The Tower of Babel story, found in Genesis, describes humanity's attempt to build a tower reaching heaven. God responds by scattering them and confusing their languages. This myth resonates across cultures, from Hindu texts to modern stories like Jack and the Beanstalk. In X-Men: Apocalypse, the villain Apocalypse uses the tower as a metaphor for human arrogance.
Pope Leo's encyclical also addresses the rise of artificial general intelligence (AGI), which some see as a modern "Deus Ex Machina" or god from the machine. The Abrahamic faiths have long warned against idolatry, and the Pope argues that AI could become a false god if it dehumanizes people. Silicon Valley's messianic culture, where founders see themselves on divine missions, exacerbates this risk.

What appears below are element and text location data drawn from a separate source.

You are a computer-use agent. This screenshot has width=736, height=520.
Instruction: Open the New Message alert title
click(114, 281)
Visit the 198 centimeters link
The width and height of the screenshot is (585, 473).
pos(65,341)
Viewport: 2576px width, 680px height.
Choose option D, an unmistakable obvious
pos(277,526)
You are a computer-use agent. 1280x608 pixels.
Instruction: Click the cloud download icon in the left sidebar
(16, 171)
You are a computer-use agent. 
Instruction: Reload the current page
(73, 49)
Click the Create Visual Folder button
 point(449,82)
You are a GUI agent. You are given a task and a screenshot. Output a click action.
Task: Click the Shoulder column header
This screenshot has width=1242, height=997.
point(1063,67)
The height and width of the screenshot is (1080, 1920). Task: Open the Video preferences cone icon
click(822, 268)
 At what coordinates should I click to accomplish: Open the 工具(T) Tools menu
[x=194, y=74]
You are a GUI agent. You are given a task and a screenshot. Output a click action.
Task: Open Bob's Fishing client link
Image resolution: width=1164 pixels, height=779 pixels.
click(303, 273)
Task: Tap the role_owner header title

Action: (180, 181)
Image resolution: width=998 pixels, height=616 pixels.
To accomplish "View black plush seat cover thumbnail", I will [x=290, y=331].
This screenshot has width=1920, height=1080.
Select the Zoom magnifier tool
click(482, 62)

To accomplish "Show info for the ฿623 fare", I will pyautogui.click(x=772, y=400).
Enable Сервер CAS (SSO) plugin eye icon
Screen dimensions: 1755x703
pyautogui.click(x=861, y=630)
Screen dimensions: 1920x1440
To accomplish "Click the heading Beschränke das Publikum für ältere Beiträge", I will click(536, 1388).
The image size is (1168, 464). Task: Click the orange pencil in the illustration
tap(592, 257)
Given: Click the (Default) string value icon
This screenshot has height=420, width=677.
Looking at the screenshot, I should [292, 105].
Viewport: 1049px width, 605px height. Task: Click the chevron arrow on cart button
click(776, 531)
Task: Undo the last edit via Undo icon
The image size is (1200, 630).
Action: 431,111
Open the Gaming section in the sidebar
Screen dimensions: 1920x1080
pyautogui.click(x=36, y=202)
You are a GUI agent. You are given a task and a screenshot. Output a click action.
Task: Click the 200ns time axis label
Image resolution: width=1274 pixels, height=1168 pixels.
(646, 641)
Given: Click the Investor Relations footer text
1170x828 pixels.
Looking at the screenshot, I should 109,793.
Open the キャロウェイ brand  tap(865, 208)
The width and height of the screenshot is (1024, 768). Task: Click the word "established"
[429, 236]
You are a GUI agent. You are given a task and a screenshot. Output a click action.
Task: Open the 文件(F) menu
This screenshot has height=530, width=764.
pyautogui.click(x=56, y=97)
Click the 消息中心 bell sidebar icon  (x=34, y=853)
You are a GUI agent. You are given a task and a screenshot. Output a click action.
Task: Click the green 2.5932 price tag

The Pope concludes that the real danger is not a chatbot writing bad poems but the Babel instinct: imagining a world with one language, one system, and one elite, where humanity is reduced to data and predictions. The Vatican, despite its own baggage, understands that false gods demand sacrifice. As Arthur C. Clarke's story The Nine Billion Names of God suggests, the end of the universe might come when humanity completes its quest for knowledge without wisdom.
Pope Leo's encyclical serves as a moral compass in an age of rapid technological change, reminding believers and non-believers alike that true progress must honor human dignity.